TASK TO CARRY OUT:
Within the entries below, find each line containing the word "mode" and copy it.

SUPPLIED RECORDS:
★ ★ ★ ★

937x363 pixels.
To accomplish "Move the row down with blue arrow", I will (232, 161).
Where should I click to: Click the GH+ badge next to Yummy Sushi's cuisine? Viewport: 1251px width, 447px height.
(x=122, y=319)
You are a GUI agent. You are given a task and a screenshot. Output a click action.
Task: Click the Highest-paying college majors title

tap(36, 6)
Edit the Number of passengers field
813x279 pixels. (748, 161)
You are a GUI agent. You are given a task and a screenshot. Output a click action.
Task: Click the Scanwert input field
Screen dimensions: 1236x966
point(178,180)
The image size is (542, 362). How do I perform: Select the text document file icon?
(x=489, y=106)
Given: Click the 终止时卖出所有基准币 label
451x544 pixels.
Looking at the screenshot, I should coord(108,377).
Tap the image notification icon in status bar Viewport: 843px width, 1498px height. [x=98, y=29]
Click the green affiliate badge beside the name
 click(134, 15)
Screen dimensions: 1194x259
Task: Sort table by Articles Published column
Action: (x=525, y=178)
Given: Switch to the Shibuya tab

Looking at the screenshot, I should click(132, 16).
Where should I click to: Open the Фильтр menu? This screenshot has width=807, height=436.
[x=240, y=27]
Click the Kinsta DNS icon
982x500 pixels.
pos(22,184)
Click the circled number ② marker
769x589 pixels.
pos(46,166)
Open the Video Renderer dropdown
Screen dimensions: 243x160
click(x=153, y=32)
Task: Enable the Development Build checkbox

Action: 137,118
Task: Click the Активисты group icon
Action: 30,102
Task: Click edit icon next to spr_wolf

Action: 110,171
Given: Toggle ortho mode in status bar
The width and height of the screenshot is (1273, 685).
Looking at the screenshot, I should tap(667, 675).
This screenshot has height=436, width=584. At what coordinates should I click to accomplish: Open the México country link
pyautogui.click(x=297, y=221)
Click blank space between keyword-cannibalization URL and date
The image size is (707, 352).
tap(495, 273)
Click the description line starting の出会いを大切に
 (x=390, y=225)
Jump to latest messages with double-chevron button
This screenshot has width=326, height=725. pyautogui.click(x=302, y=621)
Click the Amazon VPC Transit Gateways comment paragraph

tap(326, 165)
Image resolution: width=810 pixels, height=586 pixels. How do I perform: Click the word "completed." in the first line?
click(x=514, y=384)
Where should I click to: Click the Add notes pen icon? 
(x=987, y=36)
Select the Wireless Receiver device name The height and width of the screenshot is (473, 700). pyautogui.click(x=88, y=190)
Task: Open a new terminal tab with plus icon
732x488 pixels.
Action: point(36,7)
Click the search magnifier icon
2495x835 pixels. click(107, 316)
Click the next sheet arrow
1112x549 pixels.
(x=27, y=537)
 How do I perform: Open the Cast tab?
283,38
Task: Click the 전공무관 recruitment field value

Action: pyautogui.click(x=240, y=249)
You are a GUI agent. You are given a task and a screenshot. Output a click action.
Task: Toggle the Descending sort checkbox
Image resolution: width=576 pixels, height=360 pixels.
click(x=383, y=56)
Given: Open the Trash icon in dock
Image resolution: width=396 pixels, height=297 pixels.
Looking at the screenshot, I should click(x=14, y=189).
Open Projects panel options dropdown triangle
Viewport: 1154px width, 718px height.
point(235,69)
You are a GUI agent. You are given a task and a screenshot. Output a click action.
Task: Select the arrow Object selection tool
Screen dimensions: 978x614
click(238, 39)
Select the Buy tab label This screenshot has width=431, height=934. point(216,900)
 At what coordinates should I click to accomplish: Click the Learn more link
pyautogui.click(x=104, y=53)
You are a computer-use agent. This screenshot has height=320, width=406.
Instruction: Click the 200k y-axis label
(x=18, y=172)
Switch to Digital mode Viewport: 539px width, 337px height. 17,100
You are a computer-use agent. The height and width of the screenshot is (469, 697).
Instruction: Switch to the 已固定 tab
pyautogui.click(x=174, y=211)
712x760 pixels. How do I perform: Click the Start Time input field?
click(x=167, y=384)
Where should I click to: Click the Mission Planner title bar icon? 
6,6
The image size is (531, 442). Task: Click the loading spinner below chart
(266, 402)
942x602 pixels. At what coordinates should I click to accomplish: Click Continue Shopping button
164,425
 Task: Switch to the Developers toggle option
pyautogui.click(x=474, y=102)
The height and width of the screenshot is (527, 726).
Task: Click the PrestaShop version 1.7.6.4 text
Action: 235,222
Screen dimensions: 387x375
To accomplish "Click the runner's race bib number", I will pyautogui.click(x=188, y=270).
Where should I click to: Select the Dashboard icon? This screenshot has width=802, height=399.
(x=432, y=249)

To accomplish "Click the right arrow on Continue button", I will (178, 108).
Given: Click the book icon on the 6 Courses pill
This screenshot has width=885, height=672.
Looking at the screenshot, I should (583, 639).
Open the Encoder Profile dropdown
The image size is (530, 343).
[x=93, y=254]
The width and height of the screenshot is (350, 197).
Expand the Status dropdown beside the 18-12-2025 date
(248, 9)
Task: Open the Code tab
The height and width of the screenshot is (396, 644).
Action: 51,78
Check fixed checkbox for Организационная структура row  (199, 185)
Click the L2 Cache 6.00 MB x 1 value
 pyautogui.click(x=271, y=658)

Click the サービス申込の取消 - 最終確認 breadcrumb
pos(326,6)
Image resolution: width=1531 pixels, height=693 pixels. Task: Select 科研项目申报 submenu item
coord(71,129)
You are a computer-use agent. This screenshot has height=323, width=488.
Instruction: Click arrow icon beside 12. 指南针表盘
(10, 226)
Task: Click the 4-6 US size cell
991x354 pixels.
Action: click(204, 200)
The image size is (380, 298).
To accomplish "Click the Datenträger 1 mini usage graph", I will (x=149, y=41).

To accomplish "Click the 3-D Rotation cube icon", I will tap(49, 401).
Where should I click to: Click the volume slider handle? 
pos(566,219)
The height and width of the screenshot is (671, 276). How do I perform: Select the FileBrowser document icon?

★ ★ ★ ★

ANSWER TO THIS EXERCISE:
Given: Toggle ortho mode in status bar
Switch to Digital mode Viewport: 539px width, 337px height. 17,100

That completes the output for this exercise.